SÃO PAULO – Um novo dinossauro carnívoro brasileiro acaba de “sair do forno”. A espécie, batizada de Ypupiara lapoi, é o primeiro registro de um dromeossaurídeo (ou “lagartos corredores”) para o País, grupo de dinossauros terópodes que inclui os raptores, dos quais sem dúvida o mais famoso é o Velociraptor.

O nome do gênero vem do tupi e significa “aquele que vive nas águas” e o nome específico é em homenagem a Alberto Lopa, que ajudou o primeiro paleontólogo brasileiro, Llewellyn Ivor Price, e que achou o material.
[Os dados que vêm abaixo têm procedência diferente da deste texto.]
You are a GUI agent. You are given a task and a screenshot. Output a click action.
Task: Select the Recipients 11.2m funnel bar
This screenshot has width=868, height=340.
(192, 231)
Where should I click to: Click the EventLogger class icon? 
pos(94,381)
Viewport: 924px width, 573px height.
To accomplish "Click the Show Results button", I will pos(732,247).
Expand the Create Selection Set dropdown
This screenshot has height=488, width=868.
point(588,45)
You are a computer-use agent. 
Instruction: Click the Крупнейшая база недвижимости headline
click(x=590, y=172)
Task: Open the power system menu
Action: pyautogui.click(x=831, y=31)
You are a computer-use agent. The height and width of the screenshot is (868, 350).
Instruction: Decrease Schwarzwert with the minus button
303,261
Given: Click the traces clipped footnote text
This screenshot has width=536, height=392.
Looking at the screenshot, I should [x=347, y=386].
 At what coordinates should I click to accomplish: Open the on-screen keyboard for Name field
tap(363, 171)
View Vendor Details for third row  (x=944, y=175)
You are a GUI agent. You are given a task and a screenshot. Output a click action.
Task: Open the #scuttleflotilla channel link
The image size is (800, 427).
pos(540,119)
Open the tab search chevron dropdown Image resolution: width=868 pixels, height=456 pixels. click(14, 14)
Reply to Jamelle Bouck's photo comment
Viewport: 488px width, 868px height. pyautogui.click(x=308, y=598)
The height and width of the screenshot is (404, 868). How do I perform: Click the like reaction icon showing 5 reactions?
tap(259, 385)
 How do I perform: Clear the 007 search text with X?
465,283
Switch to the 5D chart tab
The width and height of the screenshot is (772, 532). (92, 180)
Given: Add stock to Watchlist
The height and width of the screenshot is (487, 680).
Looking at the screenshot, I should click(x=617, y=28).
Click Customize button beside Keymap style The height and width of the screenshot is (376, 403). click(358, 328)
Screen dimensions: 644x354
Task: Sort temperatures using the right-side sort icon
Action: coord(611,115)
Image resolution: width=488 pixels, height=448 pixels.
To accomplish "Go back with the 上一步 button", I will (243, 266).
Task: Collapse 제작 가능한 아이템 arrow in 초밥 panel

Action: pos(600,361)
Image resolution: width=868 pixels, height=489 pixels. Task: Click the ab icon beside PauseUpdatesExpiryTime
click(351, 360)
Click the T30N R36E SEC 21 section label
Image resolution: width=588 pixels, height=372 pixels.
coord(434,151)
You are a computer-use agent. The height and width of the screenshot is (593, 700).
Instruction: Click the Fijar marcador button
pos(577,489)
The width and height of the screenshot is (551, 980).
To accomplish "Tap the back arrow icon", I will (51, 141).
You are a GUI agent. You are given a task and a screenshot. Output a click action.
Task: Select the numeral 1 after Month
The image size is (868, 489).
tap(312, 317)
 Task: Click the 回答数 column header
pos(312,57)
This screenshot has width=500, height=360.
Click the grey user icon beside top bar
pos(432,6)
A descoberta foi descrita na edição desta quinta-feira, 5, da revista britânica Papers in Palaeontology, uma das mais importantes da área de paleontologia. O trabalho é uma parceria de pesquisadores do Museu Nacional, do Rio de Janeiro, do Museu da Amazônia, da Universidade Federal do ABC e do Museu de Ciências da Terra, do Serviço Geológico do Brasil, também do Rio.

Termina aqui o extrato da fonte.